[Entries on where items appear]
— START —

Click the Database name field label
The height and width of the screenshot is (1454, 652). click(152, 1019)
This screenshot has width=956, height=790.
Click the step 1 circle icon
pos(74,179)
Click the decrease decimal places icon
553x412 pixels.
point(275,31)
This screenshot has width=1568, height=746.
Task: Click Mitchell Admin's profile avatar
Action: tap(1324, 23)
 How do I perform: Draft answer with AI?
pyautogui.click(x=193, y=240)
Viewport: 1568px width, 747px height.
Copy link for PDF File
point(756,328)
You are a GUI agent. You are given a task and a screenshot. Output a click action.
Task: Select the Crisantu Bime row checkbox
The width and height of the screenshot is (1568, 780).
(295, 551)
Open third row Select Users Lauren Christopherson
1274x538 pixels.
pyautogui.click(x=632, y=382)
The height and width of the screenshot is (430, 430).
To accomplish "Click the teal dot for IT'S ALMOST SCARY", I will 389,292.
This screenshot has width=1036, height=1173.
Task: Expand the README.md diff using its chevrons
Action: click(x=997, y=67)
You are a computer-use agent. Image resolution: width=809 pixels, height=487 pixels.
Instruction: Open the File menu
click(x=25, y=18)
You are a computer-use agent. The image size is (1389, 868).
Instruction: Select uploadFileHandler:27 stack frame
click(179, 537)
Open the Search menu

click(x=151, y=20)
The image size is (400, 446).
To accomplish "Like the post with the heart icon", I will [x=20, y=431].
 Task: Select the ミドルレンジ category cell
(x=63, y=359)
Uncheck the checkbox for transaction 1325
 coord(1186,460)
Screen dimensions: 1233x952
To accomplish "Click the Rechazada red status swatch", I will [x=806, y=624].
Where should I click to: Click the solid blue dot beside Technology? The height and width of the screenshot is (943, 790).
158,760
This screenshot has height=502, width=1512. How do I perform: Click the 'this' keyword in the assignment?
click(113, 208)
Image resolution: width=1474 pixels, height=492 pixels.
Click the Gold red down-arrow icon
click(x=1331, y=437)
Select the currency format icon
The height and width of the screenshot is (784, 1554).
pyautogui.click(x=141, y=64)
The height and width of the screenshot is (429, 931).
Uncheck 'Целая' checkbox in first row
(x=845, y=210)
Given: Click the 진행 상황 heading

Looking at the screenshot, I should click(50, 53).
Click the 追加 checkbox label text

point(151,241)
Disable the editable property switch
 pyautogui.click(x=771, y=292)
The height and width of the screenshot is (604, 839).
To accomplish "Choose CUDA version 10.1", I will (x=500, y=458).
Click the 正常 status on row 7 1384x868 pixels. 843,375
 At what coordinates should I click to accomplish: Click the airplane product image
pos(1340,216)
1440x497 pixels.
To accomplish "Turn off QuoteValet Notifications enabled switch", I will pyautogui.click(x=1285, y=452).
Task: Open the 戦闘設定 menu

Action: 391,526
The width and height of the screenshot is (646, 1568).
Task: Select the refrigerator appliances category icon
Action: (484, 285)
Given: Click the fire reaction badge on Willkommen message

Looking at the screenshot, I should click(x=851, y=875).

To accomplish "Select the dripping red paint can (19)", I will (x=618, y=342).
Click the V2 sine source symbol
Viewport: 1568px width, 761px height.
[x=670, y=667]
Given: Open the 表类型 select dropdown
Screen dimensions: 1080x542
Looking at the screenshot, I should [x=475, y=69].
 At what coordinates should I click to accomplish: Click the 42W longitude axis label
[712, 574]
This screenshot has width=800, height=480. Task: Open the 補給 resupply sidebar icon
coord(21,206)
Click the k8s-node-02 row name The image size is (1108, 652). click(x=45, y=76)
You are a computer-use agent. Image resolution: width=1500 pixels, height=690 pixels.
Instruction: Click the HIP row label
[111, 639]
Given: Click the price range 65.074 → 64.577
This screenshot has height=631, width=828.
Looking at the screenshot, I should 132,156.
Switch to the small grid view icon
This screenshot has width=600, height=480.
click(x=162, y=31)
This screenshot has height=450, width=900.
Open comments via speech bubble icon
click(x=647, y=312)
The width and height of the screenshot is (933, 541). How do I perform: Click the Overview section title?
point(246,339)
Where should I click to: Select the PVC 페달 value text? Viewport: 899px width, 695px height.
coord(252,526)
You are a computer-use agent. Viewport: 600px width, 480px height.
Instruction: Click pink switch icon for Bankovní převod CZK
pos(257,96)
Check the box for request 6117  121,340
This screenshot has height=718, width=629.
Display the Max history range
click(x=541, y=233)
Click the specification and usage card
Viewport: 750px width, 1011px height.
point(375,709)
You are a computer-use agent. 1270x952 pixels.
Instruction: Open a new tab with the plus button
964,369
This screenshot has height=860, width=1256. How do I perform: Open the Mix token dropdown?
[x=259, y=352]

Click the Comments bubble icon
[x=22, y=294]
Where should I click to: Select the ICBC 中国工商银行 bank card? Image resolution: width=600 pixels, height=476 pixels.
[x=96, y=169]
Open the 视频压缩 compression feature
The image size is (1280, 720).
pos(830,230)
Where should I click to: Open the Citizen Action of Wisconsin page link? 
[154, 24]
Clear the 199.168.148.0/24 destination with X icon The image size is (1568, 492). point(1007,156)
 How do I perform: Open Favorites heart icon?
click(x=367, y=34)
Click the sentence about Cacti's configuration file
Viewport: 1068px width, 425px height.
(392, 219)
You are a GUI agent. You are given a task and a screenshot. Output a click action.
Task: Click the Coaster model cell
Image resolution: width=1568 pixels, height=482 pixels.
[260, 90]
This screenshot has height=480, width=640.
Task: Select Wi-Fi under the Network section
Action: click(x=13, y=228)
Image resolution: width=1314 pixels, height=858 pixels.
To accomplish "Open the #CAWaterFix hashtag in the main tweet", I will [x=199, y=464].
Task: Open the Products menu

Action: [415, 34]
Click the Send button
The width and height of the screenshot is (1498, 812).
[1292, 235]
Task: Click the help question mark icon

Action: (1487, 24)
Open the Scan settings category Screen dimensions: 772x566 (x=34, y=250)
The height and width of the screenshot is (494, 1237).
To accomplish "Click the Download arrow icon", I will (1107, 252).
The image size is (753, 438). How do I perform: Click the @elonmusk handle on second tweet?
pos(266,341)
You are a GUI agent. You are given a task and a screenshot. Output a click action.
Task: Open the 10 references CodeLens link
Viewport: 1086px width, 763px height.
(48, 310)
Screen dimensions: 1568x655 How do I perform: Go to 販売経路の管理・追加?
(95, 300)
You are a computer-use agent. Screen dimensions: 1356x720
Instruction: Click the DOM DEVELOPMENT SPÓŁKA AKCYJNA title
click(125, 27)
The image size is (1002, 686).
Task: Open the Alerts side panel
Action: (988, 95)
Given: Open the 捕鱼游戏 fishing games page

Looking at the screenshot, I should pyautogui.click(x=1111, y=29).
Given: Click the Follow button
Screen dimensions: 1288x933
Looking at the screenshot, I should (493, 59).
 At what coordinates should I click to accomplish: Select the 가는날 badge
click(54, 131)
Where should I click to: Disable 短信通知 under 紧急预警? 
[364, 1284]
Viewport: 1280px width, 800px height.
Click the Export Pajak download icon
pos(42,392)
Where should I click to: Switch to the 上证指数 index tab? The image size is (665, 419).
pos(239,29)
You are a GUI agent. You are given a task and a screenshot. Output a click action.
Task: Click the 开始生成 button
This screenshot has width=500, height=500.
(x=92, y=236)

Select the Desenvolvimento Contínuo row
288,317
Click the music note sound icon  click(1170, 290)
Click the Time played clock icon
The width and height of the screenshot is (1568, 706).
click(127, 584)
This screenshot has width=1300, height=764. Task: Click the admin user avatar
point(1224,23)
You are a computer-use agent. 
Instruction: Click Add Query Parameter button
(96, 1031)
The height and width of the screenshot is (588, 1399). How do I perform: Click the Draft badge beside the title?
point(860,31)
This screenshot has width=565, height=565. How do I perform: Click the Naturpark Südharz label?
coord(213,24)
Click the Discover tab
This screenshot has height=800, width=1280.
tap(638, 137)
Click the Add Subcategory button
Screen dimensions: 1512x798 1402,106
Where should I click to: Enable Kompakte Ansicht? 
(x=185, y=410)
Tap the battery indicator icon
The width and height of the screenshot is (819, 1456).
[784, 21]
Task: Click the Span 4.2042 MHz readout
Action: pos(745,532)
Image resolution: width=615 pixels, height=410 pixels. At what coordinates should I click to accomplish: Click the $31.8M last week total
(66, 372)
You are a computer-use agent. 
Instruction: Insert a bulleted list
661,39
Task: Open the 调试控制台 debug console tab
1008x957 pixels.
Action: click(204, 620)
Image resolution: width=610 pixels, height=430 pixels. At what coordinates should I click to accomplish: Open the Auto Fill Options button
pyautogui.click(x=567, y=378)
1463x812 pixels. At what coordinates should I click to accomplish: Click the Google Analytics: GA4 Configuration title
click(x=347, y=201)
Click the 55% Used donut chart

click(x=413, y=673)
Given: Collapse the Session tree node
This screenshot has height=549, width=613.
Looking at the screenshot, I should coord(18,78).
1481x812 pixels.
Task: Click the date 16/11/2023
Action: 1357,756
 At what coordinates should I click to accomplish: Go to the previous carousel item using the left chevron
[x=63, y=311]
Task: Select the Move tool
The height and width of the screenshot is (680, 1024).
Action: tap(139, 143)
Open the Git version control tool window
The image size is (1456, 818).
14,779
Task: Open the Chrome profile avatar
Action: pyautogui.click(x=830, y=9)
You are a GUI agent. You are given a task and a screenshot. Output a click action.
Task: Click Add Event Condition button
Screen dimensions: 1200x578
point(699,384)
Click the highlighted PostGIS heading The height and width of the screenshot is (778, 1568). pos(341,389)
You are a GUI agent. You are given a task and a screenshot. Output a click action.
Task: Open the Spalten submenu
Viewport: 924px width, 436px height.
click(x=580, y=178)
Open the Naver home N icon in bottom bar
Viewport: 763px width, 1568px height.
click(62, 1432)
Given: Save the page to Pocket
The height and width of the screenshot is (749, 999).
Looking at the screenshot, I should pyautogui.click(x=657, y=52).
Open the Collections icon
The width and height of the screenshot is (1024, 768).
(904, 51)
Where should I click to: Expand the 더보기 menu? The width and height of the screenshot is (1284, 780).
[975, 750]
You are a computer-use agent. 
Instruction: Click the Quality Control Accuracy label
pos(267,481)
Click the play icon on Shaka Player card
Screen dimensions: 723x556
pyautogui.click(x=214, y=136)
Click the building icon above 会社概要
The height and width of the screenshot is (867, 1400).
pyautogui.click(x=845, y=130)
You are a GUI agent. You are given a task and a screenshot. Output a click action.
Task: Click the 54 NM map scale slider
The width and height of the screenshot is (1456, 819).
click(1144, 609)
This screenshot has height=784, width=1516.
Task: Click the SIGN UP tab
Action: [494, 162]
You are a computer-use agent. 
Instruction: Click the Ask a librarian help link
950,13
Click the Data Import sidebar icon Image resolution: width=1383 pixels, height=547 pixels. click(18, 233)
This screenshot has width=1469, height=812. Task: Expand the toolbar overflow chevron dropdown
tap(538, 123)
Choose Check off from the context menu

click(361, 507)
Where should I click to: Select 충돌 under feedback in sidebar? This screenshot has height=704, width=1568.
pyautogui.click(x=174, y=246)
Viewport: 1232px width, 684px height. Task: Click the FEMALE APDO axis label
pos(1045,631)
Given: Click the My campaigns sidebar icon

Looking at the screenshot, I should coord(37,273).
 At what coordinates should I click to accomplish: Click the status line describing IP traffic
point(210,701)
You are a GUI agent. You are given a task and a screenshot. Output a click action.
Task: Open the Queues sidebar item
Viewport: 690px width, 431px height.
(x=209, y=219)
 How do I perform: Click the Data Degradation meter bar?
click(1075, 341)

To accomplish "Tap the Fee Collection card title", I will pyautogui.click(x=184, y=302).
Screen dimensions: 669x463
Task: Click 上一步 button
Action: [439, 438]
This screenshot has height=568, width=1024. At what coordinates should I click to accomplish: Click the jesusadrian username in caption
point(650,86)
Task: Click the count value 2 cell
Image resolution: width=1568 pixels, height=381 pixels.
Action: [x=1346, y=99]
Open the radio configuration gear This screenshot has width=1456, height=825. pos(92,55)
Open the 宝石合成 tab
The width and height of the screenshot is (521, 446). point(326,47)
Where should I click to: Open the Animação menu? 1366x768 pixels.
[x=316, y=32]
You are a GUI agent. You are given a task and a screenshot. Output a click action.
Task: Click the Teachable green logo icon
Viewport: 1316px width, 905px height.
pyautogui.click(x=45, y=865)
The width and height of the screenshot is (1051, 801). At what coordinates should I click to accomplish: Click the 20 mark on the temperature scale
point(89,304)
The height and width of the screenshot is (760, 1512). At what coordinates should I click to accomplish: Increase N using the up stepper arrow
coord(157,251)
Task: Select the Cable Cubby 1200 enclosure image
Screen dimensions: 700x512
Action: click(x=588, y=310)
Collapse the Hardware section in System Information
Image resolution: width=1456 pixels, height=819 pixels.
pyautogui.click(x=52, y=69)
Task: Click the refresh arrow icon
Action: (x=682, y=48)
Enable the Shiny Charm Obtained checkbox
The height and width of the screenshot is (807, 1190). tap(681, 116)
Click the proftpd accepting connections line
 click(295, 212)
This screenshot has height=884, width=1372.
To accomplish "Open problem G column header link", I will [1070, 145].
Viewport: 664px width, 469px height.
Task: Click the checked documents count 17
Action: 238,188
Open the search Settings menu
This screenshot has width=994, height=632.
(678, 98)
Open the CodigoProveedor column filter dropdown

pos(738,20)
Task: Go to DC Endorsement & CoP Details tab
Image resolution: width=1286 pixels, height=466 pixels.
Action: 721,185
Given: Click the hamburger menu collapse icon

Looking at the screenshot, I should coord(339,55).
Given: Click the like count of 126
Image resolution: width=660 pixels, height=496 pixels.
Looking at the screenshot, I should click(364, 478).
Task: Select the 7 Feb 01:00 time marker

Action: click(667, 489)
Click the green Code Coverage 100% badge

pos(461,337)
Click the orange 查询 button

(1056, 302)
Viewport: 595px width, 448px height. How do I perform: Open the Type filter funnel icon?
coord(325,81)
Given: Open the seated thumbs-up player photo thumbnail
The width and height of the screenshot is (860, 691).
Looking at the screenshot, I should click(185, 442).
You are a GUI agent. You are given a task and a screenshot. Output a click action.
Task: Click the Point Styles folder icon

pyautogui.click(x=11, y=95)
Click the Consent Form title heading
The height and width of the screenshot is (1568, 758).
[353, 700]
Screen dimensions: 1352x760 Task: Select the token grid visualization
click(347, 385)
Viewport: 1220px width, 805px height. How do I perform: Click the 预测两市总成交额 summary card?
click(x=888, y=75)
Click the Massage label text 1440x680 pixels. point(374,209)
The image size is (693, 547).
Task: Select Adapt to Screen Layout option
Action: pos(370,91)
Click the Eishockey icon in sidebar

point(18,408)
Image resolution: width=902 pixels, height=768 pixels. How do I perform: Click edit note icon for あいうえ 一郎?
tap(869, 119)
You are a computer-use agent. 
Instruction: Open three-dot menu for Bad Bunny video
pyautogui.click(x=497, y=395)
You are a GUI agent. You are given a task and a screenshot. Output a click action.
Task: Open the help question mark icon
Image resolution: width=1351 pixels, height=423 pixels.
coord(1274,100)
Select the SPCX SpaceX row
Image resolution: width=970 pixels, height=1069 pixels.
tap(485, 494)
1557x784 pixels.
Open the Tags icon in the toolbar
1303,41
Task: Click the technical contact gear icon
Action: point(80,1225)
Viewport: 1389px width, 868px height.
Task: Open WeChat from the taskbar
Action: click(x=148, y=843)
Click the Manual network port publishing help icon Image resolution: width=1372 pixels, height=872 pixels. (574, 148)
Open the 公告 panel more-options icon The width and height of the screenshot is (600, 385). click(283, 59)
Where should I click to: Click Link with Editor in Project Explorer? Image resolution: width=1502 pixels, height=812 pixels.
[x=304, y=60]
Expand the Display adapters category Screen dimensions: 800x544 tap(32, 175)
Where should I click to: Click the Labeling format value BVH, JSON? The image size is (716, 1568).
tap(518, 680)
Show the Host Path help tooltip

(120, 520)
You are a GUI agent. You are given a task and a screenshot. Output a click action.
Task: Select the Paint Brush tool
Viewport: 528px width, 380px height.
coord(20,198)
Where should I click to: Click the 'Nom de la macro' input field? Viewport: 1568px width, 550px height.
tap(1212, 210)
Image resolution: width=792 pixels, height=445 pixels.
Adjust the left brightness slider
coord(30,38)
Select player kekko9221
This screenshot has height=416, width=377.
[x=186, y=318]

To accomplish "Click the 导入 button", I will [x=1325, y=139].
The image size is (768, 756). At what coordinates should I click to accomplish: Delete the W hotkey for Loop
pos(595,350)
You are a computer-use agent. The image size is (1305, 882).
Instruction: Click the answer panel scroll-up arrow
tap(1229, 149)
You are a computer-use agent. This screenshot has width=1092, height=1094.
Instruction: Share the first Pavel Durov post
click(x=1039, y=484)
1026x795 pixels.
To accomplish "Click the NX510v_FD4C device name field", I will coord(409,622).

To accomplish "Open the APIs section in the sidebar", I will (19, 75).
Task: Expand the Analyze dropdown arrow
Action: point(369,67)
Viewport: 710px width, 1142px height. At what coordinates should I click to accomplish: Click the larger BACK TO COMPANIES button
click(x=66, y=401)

— END —

Rewrite everything from "Click the Massage" down to "tap(485, 494)", switching "Image resolution" to "Screen size" and leaving all else unchanged.

Click the Massage label text 1440x680 pixels. point(374,209)
The image size is (693, 547).
Task: Select Adapt to Screen Layout option
Action: pos(370,91)
Click the Eishockey icon in sidebar

point(18,408)
Screen size: width=902 pixels, height=768 pixels. How do I perform: Click edit note icon for あいうえ 一郎?
tap(869, 119)
You are a computer-use agent. 
Instruction: Open three-dot menu for Bad Bunny video
pyautogui.click(x=497, y=395)
You are a GUI agent. You are given a task and a screenshot. Output a click action.
Task: Open the help question mark icon
Screen size: width=1351 pixels, height=423 pixels.
coord(1274,100)
Select the SPCX SpaceX row
Screen size: width=970 pixels, height=1069 pixels.
tap(485, 494)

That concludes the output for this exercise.